■ WHAT YOU HAVE TO DO ■
Could you write out the rows below verbatim, starting with the line that contains "At what coordinates should I click to accomplish: Adjust" and continuing through the last row?

■ DATA TO PROCESS ■
_ _ _ _ _

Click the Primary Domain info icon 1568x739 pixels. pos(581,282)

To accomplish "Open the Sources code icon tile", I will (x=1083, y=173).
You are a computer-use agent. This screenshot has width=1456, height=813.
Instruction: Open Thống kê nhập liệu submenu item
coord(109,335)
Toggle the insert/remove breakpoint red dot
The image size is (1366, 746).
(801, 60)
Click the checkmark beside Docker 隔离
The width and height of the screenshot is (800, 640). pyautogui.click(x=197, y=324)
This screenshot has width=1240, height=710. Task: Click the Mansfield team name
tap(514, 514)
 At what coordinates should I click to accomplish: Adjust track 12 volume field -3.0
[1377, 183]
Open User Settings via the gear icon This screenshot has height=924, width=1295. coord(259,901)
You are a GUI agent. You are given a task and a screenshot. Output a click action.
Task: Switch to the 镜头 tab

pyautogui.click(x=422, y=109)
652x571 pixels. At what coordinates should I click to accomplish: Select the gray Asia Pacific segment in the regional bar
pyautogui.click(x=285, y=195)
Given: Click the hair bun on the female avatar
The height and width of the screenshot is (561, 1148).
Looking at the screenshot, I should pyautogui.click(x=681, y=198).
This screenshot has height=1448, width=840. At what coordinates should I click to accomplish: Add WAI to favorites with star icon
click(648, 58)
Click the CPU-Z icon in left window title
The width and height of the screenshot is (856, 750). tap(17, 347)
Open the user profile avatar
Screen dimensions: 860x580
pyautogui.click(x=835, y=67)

_ _ _ _ _

■ EXPECTED OUTPUT ■
 At what coordinates should I click to accomplish: Adjust track 12 volume field -3.0
[1377, 183]
Open User Settings via the gear icon This screenshot has height=924, width=1295. coord(259,901)
You are a GUI agent. You are given a task and a screenshot. Output a click action.
Task: Switch to the 镜头 tab

pyautogui.click(x=422, y=109)
652x571 pixels. At what coordinates should I click to accomplish: Select the gray Asia Pacific segment in the regional bar
pyautogui.click(x=285, y=195)
Given: Click the hair bun on the female avatar
The height and width of the screenshot is (561, 1148).
Looking at the screenshot, I should pyautogui.click(x=681, y=198).
This screenshot has height=1448, width=840. At what coordinates should I click to accomplish: Add WAI to favorites with star icon
click(648, 58)
Click the CPU-Z icon in left window title
The width and height of the screenshot is (856, 750). tap(17, 347)
Open the user profile avatar
Screen dimensions: 860x580
pyautogui.click(x=835, y=67)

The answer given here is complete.